ABP-CSDS survey confirms that Congress' reversal of fortunes is only route to dislodging NDA in 2019 elections
The BJP can’t be dislodged unless the Congress regains lost ground. The regional parties just don’t have the required ballast.
The latest mood of the nation survey by CSDS-Lokniti confirms what we have always suspected — the united Opposition’s ability to dislodge the NDA from power in 2019. The survey shows the NDA would win 274 seats if elections were held today and the Opposition, in spite of its various alliances, would be nowhere close to forming the government.
The reason behind the NDA’s dominance is clear. Except for Uttar Pradesh, a united opposition is not making any impact on the outcome. In all other states, a united opposition is either not working on the ground or the BJP’s own electoral partners are stronger than the opponents. Clearly, a united Opposition is more an idea than a practical, workable war machine that can beat Prime Minister Narendra Modi.
The survey and its findings throw up an interesting hypothesis: The BJP can’t be dislodged unless the Congress regains lost ground. The regional parties just don’t have the required ballast unless the Congress adds enough heft to the final tally.
How much can the Opposition really add more to the 2019 tally? In West Bengal, Mamata Banerjee’s party has very little to gain. In 2014, it won 34 seats, leaving just eight for the others —including four for the Congress. Here, the BJP with its current tally of two seats is the only one that stands to gain. And, even if all the parties come together, it has very little to lose. Similarly, in Andhra Pradesh and Telangana — the state was bifurcated after the 2014 polls — the BJP won just three seats. How much can it lose even if the TDP and TRS become part of the proposed grand alliance, especially if the YSR Congress joins hands with the BJP?
The point is: There is very little the regional parties can do if the Congress fails to regain ground. This is evident from two findings. One, the BJP’s dominance of eastern India, where the Congress was once the dominant force but has now been reduced to a bit player. The Congress' slide in its former catchment area means the BJP can easily make up for losses in states where the Opposition unity is making an impact.
Even where the Congress is showing signs of recovery, to its misfortune, it is locked in a direct fight with the BJP. And in these states, like Gujarat, the gap between the Congress and BJP is so big that the Congress is set to lose big in spite of gaining more votes.
Also, the BJP has been gaining new territory since 2014. As this report in The Indian Express points out, it has over 11.5 percent votes across 22 state assemblies that went to polls after the last Lok Sabha elections. These gains have come at the cost of parties that are not seen to be in the race for power.

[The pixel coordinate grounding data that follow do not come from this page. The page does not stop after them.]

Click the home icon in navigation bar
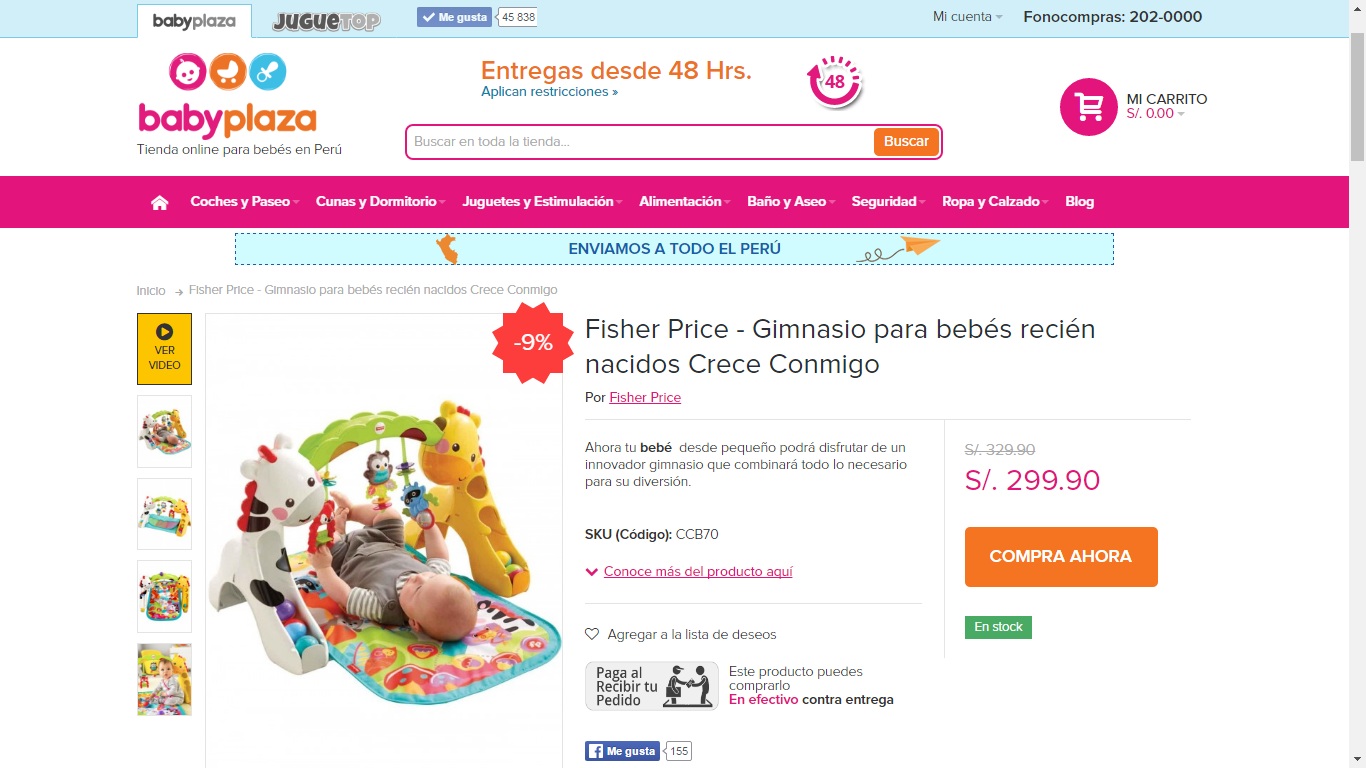The height and width of the screenshot is (768, 1366). pyautogui.click(x=159, y=202)
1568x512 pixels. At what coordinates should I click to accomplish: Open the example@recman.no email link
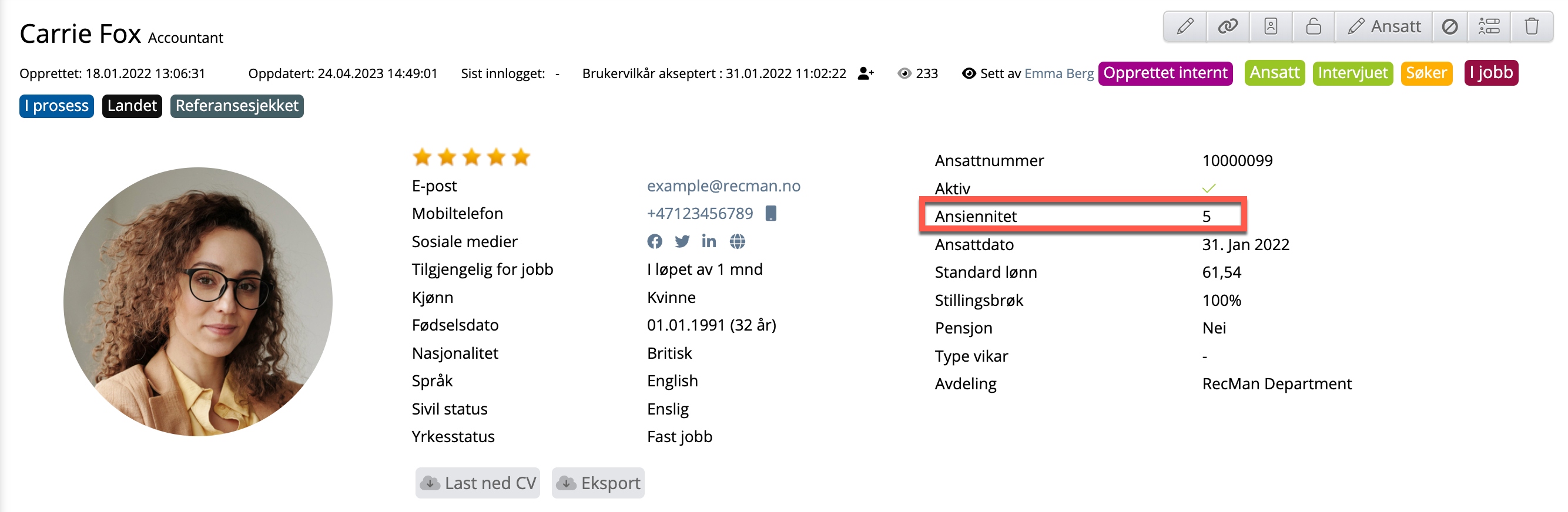click(x=723, y=186)
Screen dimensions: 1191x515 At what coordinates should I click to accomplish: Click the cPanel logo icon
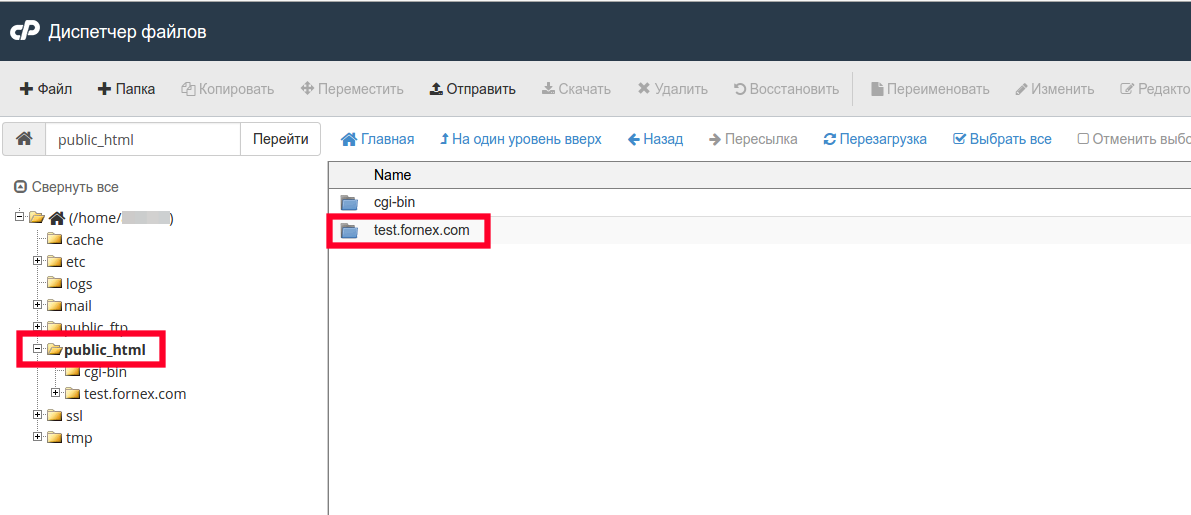click(x=24, y=32)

So, does this mean the BJP is invincible? The good news for the Opposition is that elections are still a year away and there is clear anti-incumbency against the BJP. For instance, in Uttar Pradesh, just a year after wiping out the Opposition, the BJP’s vote share is falling. Similarly, in Rajasthan and Madhya Pradesh, the BJP is sliding. Together, these three states elect 134 MPs — 80 in UP, 25 in Rajasthan and 29 in Madhya Pradesh. In 2014, the NDA won 125 of these seats. If the BJP continues to slide and the Opposition stands united, a large chunk of the BJP’s seats can disappear.
Another factor that can help the Opposition is the possibility of new alliances — the JD(S)-Congress in Karnataka, Congress and AIDUF in Assam. These tactical alliances can chip away seats from the BJP’s current tally and bring the NDA below the majority mark in Parliament. Also, if the BJP loses Shiv Sena in Maharashtra, a BJP vs Shiv Sena vs Cong-NCP battle can lead to major losses for it. The survey predicts a 48 percent share for the NDA and 40 for UPA but only if the BJP and Shiv Sena remain united.
Politics is all about ifs and buts. So, here is something to think about. How would the BJP have fared in 2019 if it had not made Bihar chief minister Nitish Kumar give up his prime ministerial ambitions and dump the RJD and the Congress? In all likelihood, the RJD-Congress-JD(U) alliance would have swept the 40 Lok Sabha seats, tilting the game in favour of the Opposition and bringing the NDA down to around 240 seats.